We can see nothing of merit in the contention that by reason of the evidence showing that defendant simply “advised and encouraged ’ ’ the commission of the crime a variance was thereby created, the information containing the allegation that he “aided and abetted” in the offense. As we have already seen, he was also charged as a principal and we can see no good reason why by virtue of said unnecessary allegation as to aiding and abetting the people should have been precluded from showing any facts that would place the defendant in the category of principal as defined by the code. If it had been charged simply that he committed the offense there would be no doubt that the people would be permitted to prove that he actually brought the weapon into the jail or “aided and abetted in” or “advised and encouraged” the *413 commission of the act and, under the information here, we think the scope of inquiry was equally as broad. If the information had charged that the defendant had committed the offense by aiding and abetting in its commission there would be some force in appellant’s contention, but no such situation is presented. We have not overlooked the claim of the attorney-general that there was evidence that the defendant “aided and abetted” in the commission'.of the offense, but we are satisfied the other feature is covered by the information.
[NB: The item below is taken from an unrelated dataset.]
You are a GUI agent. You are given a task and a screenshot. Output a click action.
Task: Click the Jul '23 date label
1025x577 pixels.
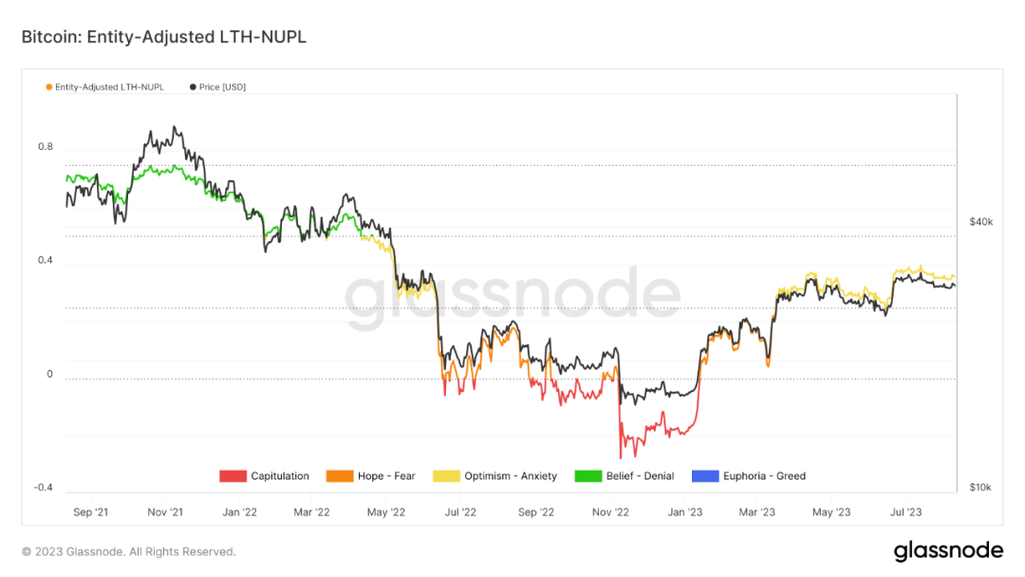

The alleged errors in the rulings upon the admissibility of evidence are so inconsequential as hardly to merit attention.

The objection was properly sustained to the following question asked of Savage on cross-examination: “And Mr. Desmond did not assist you in any way in getting the gun into the jail, did he?” That was for the jury to answer and not for the witness. He was interrogated fully as to the facts and if his opinion as to whether the defendant’s acts amounted to assistance would be admissible it is Clear that it would have been of no aid to the jury.

The district attorney asked Savage this question: “Did you see Desmond load the gun?” But even if the court erred in overruling the objection the error was without prejudice, for the answer was: “I did not.’’

It was clearly proper for the witness to testify that he delivered the pistol to Desmond. The conduct of defendant in receiving it would, of course, be a circumstance tending to connect him with the crime.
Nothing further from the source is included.